Gulf Disturbance 91L. A First Look at the Wet Week In Store for Florida
The general area of storminess in the Bay of Campeche has migrated over to the southern Gulf of Mexico and into the Yucatan Channel. The National Hurricane Center has designated this area Invest 91L, and has given it a 30% chance of development over the next 48 hours. For those of you joining me for the first time, the following discussion will be a mix of meteorological words that I will explain and old fashioned meteorology.
First things first, let me mention that this will be a ragged system for its entire lifetime. Shear over the system is between 20 and 30 knots, which is what gives this system its feathery appearance, and has displaced all of the thunderstorms to the east. Shear is not expected to lessen over the next few days, however as the system begins moving toward the northeast it will gain a more favorable heading. If a system is going in the same direction as the shear, the effect of the shear is lessened, and can even become favorable in some circumstances. Pressures in 91L are lowest just off the northern coast of the Yucatan. The system has gain some organization as the sun has begun to set, and an area of circulation has become apparent. Other swirls have been noted this afternoon. If a main area of circulation can take over tonight, the growth process may begin tomorrow.
The main steering mechanisms with this system will be the Bermuda High in the Atlantic which will begin to draw the system northward and a dying front in the southeastern US. That front is actually the remains of the front that caused the Oklahoma City Metro tornadoes last week. The front will act in part like train tracks for 91L, and it will guide 91L toward the north beginning Wednesday night. Below are the spaghetti models, which as you can see are not performing well. The “L” is the current “center” that the NHC has labeled, and you can see that the models did not initialize in some cases anywhere near that L. This plot is from Tropical Atlantic.
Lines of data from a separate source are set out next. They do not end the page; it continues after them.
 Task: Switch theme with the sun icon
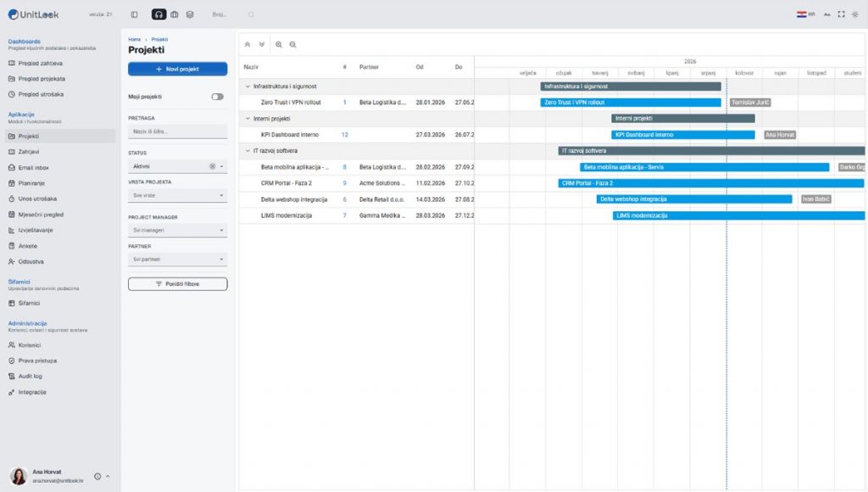pos(854,14)
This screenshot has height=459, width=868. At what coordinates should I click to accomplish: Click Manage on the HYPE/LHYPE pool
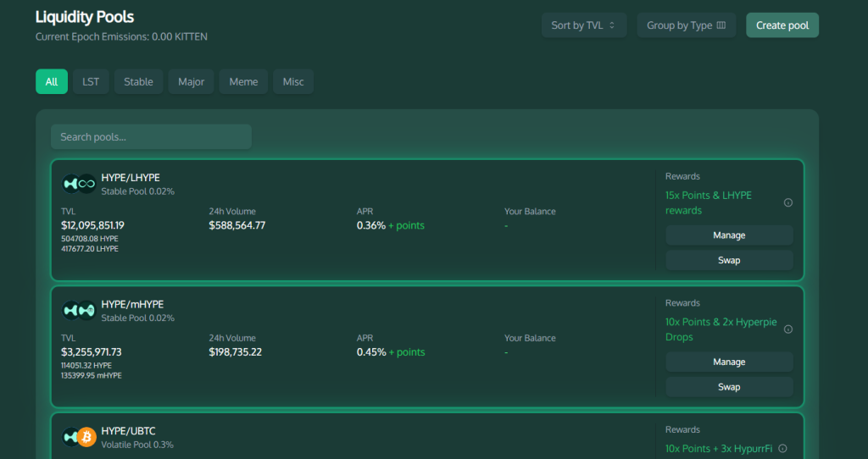tap(729, 235)
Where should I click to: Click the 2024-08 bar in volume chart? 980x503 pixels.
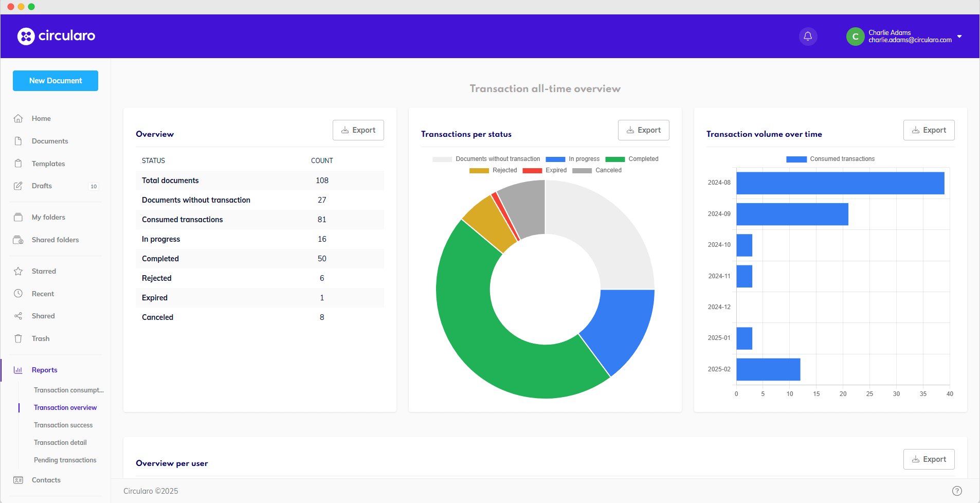pyautogui.click(x=840, y=183)
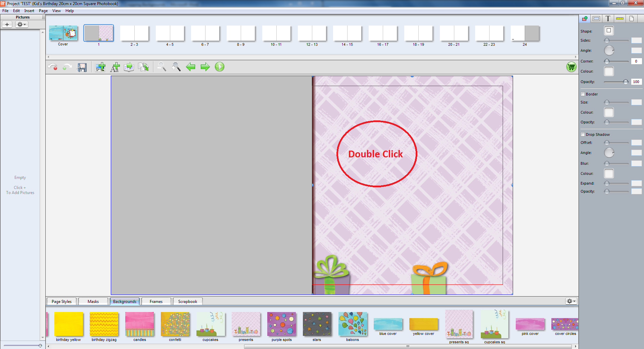Select the pages 2 - 3 spread thumbnail
The image size is (644, 349).
tap(134, 34)
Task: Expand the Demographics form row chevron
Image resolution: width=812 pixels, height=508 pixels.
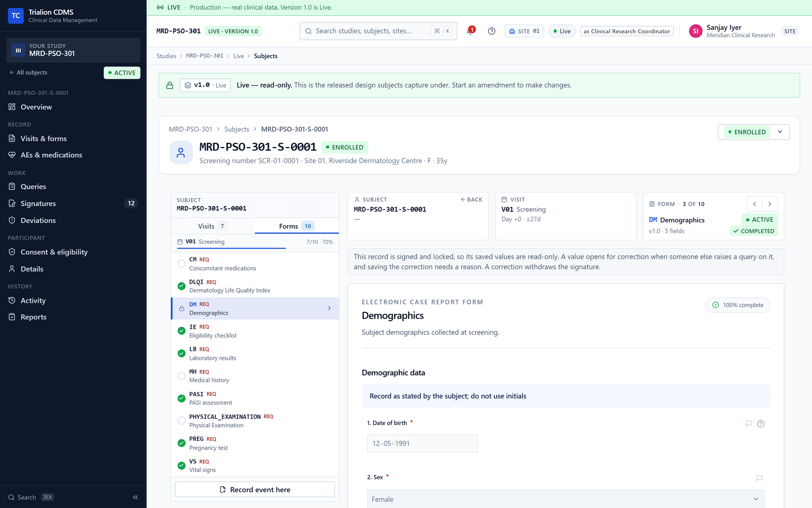Action: tap(329, 309)
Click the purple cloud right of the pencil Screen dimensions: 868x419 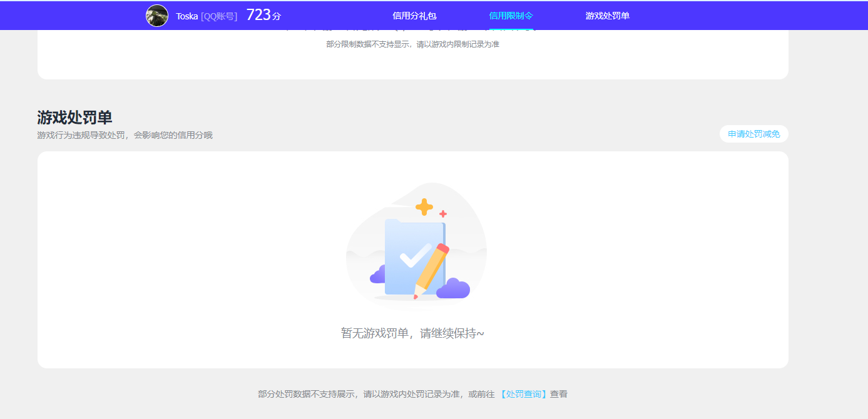click(454, 289)
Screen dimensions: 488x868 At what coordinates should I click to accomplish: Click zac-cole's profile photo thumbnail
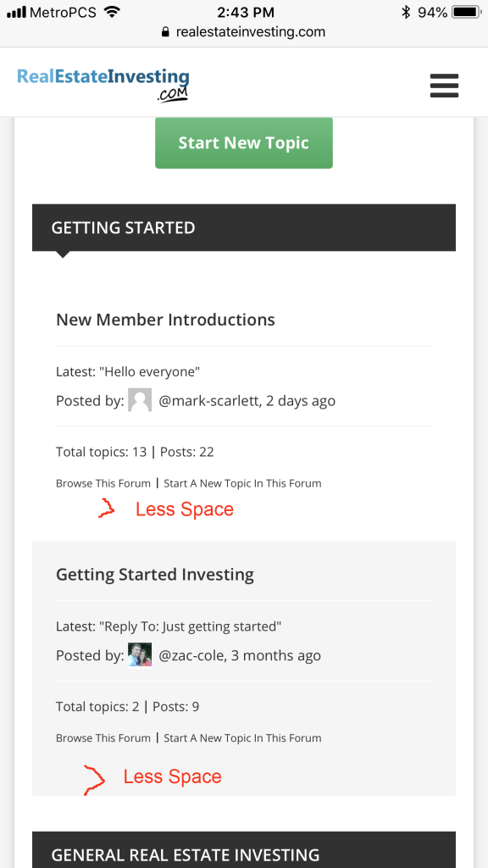[x=140, y=655]
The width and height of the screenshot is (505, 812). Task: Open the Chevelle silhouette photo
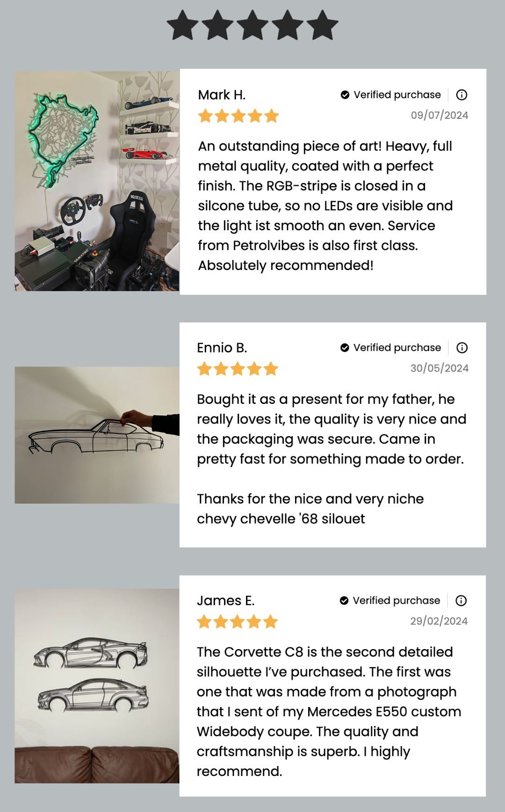pyautogui.click(x=97, y=435)
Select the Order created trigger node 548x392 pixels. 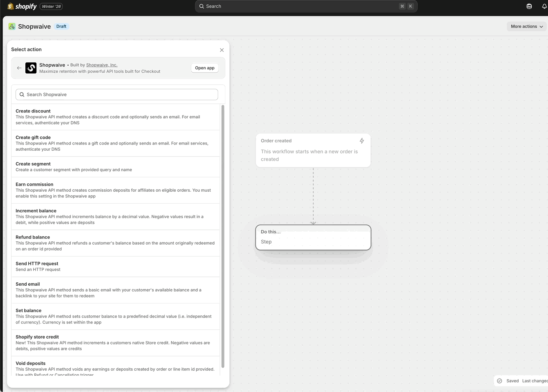313,150
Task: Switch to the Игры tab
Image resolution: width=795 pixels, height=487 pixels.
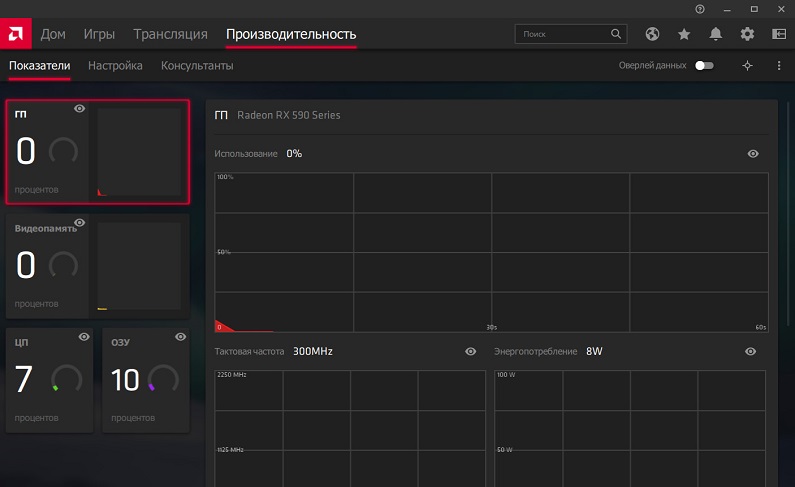Action: coord(99,34)
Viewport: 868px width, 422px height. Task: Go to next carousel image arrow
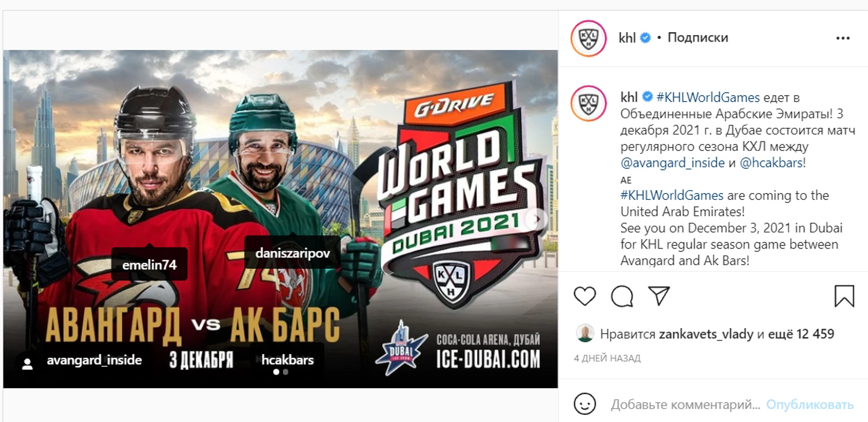click(537, 219)
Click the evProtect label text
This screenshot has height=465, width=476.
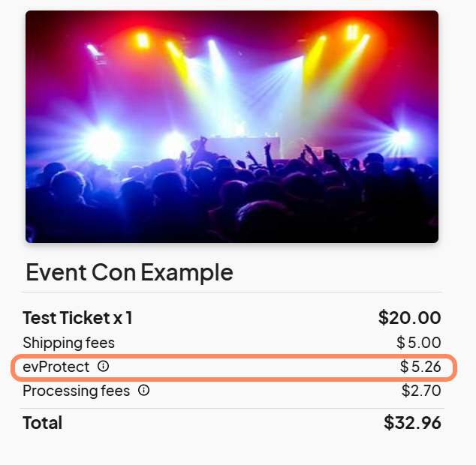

This storm probably won’t be known for its winds, however I do think that it will be come a tropical depression and possibly a tropical storm. Over the last 24 hours, the better models have shown an uptick in the intensity forecasts to right around a maximum of 40 kts or 45 mph. That being said we probably won’t even be making any sort of forecast like that for another 24 hours.
Factors going into the intensity forecast:
- Shear: All wind will likely be observed in the eastern side of this system (or the landward side). This will disturb convection and organization, which will limit intensification
- Dry air: A dry air mass is lurking just to the north and west of 91L, which if ingested will continue to limit intensification. Some of this may be mixed out as the atmosphere becomes ever more moist. Pwats are expected to be well over 2″, which is considered a very soggy column of air
- Warm water: Water over much of the gulf is plenty warm to support tropical life, however water temperatures drop off near the Big Bend region. This will stop any intensification that does take place.
- The front: The cold front that is drifting southward will provide energy that wouldn’t otherwise be available. This may allow for minor intensification
The Bottom Line
This will be a very wet week for most of Florida. The main concern for me is the threat of flooding by the end of the week. I believe that just about everyone south of Cedar Key will get 4″ of rain before all is said and done no matter where this thing makes landfall. Some spots could see rainfall totals greater than 10″ of rain this week! That, added to the 4-6″ some places saw last week along the west coast and in south Florida, will total up to flooding in the streets. It cannot be stressed enough: If you see a flooded roadway, TURN AROUND and don’t drown! You don’t know if a roadway has been watched out under a seemingly small puddle or not.
One other issue that may come into play on Thursday is the threat of tornadoes and waterspouts. Cloud decks will be very low as this system pushes on by, and the shear this is keeping this system from developing is favorable for tornadic activity. We’ll have to keep our eyes to the sky this week so that we do not get caught off guard.